Bottom line: if you travel a lot or have a busy work or social schedule, really consider whether or not you want to devote your “spare” time to all of these additional responsibilities. As much as I love having my own space, I sometimes wish we’d considered a condo or townhouse!
Your True Priorities
This is probably the biggest reason we wish we hadn’t bought a house, and also the least obvious one when you’re considering buying a house. Buying a house is expected. It’s a large piece of what we consider the standard “American Dream.” You got to college, get married, buy a house, and have babies. We hear all the time about how great an investment buying a house is, and the general perception is that renting is only for those who “can’t” buy a house. When you’re a young couple renting, you dream of owning a home so you can paint, and DIY, and “put a nail in the wall wherever I damn well please.” We crave the freedom of being the masters of our domain. But when it comes down to it, maybe it’s not all that it’s cracked up to be.

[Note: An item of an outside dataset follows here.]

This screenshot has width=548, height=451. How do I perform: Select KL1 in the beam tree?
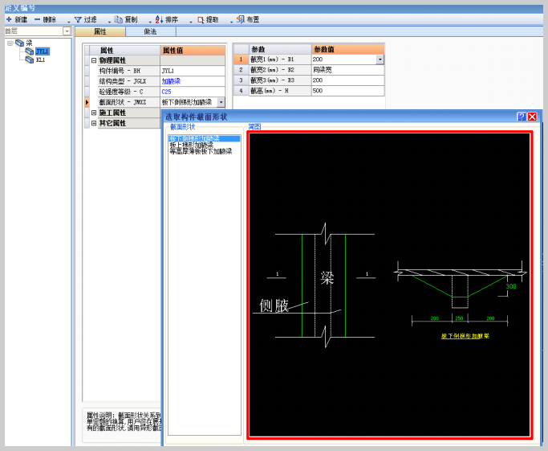40,60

I can’t say we’ll never buy again, in the same way, I can’t say I’d go back and change buying this house. But I can say that home ownership doesn’t suit our current family priorities. We’ve developed a love of the outdoors that means we don’t spend all that much time in our giant house. Even when we are home, we find ourselves gravitating to the same areas of the house, leaving much of it unused. We find ourselves wishing that the money tied up in our mortgage payment could be freed up to fund more travel. And now that we know these lessons, we’re going to do something about it.
If you’re thinking about buying a house, I encourage you to step back and really evaluate your individual situation and priorities. For the right people, in the right season, buying a home can be a wonderful, fulfilling thing, but I hate the idea that others are in the same boat we are, sacrificing what they really want in life to follow the “American Dream.” If that’s you, be encouraged to step outside of the norm and chase the new American Dream…happiness and freedom from other people’s expectations. You won’t regret it.